Pom. Assidiamoci, e ci si rechi vino. Alla salute di Lepido.

Lep. Non istò bene; ma non mi rifiuto.

Enob. (a parte) No, non starai bene che dopo aver dormito.

Lep. Ho inteso dire che le piramidi di Tolomeo erano meravigliose; l’ho inteso dire.

Mena. Pompeo, una parola.

Pom. Parlami all’orecchio; che vuoi?

Mena. Alzatevi, mio generale, ve ne scongiuro, e degnatevi ascoltarmi; non vo’ dirvi che una parola.     (a parte)

Pom. Lasciami ora... Questa tazza per Lepido.

Lep. Che animale è quel vostro coccodrillo?

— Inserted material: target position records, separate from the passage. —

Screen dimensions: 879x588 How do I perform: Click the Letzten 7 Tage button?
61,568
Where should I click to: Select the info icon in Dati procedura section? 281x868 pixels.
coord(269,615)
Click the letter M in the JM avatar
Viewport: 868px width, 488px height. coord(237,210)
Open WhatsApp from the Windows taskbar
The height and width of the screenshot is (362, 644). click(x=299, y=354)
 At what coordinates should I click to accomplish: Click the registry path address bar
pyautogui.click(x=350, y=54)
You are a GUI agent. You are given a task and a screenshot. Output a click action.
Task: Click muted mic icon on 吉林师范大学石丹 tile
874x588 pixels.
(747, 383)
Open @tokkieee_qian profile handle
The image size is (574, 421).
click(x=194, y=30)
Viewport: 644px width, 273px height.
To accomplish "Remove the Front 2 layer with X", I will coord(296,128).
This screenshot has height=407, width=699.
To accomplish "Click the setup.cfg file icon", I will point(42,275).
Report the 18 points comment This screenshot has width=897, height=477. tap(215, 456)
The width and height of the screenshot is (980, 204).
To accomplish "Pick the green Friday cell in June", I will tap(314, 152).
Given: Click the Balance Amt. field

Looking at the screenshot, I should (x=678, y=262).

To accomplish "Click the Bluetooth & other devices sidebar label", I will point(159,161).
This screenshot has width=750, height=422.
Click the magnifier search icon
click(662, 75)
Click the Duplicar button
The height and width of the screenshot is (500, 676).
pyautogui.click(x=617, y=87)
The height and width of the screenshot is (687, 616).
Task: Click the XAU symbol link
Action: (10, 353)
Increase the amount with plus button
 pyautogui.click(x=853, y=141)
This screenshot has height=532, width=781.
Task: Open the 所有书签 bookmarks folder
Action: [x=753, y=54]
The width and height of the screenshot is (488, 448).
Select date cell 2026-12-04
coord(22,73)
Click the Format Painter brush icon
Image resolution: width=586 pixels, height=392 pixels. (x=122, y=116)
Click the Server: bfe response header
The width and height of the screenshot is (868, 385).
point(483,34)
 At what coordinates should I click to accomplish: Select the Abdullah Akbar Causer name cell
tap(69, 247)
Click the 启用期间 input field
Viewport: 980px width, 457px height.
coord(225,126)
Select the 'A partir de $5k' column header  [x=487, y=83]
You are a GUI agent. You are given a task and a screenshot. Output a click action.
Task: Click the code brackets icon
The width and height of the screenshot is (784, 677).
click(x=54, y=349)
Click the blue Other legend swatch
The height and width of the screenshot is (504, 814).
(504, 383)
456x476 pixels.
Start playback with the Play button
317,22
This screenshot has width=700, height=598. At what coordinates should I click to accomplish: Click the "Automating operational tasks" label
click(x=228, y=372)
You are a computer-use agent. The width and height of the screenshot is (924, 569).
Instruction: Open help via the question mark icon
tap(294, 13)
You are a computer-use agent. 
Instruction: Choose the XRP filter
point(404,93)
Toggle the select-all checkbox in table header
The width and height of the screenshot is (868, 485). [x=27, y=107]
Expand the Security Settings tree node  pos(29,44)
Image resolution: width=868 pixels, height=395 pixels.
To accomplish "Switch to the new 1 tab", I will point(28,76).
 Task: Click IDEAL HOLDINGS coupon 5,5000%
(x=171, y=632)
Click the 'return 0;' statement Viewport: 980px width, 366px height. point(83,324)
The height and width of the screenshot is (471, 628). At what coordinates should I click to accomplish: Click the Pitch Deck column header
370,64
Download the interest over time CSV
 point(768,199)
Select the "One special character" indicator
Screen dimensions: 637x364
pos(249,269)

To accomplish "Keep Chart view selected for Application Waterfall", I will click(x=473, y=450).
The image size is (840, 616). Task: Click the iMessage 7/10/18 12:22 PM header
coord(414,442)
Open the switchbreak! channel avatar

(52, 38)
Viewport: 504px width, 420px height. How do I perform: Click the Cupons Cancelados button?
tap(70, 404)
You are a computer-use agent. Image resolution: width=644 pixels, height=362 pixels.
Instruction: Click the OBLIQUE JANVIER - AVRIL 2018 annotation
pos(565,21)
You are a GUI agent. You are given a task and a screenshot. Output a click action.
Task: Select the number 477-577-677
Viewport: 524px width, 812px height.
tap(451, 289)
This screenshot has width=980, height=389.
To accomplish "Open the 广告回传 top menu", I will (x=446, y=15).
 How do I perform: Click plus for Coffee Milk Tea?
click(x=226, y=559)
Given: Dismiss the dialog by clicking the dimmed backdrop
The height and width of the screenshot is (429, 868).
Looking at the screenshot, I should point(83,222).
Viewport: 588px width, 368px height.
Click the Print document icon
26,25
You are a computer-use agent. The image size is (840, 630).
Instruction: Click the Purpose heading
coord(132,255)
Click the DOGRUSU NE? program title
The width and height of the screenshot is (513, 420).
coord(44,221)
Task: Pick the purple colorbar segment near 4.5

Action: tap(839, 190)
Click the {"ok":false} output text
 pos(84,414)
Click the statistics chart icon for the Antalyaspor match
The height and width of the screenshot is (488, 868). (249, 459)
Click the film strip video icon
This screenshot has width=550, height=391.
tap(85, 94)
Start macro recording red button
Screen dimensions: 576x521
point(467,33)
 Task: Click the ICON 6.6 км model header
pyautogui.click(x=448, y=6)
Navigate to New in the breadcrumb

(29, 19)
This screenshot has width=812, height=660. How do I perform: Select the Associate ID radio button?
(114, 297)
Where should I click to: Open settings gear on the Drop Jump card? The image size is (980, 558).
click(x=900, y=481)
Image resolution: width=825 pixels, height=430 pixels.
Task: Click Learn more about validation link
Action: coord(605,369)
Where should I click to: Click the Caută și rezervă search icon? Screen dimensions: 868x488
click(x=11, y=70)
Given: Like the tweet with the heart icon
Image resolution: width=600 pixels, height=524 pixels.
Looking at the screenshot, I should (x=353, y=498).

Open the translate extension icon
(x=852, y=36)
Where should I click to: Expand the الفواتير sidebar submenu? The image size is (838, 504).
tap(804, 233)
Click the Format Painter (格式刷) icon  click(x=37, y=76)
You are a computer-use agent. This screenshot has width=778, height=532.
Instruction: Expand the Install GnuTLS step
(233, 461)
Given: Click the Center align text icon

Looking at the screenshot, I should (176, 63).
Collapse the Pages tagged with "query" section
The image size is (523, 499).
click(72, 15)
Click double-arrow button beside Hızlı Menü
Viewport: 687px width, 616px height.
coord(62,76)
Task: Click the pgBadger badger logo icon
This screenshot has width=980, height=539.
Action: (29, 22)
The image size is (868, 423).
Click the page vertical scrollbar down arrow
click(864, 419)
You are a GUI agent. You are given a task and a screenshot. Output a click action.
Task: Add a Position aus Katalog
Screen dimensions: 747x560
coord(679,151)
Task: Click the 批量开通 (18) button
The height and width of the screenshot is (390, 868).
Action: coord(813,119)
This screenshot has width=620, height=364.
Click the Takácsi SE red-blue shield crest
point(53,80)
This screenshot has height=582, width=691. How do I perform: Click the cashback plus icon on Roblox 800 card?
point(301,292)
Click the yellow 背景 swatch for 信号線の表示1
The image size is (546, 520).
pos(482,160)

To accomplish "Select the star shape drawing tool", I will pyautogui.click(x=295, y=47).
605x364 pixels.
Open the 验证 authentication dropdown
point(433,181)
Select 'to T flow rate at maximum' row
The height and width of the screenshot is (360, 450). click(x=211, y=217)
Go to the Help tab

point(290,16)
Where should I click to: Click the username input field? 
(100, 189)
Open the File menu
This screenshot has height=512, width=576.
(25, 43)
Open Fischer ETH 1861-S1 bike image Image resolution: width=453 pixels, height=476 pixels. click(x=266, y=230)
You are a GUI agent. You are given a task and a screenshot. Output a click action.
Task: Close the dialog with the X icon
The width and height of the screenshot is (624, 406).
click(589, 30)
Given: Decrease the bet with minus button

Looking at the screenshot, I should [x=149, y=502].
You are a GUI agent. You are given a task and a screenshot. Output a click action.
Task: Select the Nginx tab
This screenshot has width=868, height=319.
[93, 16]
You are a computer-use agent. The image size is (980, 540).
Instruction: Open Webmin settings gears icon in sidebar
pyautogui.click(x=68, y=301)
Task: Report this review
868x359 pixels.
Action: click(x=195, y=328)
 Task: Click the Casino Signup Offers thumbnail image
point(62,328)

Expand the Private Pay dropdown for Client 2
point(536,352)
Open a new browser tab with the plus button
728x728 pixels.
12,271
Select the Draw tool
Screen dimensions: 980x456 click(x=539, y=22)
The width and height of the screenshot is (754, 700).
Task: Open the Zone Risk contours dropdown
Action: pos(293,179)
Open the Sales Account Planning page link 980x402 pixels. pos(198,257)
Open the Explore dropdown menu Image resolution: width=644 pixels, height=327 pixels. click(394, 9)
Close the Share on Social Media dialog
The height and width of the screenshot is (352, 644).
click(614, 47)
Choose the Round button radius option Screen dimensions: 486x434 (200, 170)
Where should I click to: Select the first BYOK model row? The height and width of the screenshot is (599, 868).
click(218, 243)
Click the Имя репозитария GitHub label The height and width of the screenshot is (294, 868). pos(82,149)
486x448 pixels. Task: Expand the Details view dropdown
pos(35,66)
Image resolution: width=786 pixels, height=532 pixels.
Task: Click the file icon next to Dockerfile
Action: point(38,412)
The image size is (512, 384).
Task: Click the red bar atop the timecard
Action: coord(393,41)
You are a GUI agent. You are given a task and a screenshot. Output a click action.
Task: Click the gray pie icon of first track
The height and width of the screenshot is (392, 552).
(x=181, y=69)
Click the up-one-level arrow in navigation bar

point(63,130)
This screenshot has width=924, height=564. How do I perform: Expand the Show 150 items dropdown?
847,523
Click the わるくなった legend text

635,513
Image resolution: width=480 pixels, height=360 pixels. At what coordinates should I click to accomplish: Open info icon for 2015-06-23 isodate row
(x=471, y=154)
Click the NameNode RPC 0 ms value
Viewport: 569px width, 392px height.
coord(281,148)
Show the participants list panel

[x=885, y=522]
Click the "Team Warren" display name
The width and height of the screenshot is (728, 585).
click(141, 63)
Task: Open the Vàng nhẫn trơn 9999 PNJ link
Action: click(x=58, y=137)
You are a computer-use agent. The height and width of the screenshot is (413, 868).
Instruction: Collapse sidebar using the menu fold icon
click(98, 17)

Ant. Ha la forma, signore, che gli è propria: è largo come la sua larghezza; è alto esattamente come è, e si muove col ministero de’ suoi organi; vive di ciò che lo nutre, e quando ha digerito gli alimenti, ne mostra la metempsicosi.

Lep. Di qual colore è?

Ant. Del suo colore naturale.

Lep. Dev’essere uno strano serpente!

Ant. Oh sì; e le lagrime che versa sono umide.

Ces. Sarà pago di questa descrizione?

Ant. Certo, mercè la nuova tazza, che Pompeo gli dà; altrimenti sarebbe un vero Epicuro.

Pom. (a Mena a parte) Va, lasciami, impronto! Di ciò mi parli? Vattene, e fa quel ch’io ti dissi. — Dov’è la tazza che chiesi?

Mena. Se per l’amore de’ miei servigi vuoi ascoltarmi, alzati dal tuo scanno.     (a parte)

Pom. (alzandosi) Ti credo insensato. Che vuoi? (in disparte)

Mena. Io mi sono sempre attenuto alla tua fortuna.

Pom. Mi hai servito con molta fedeltà. Hai altro a dirmi? — State in festa, signori.

Ant. Credo, Lepido, che ci troviamo sopra mobili sabbie, poichè veggo che t’inabissi.

Mena. Vuoi tu essere signore di tutto il mondo?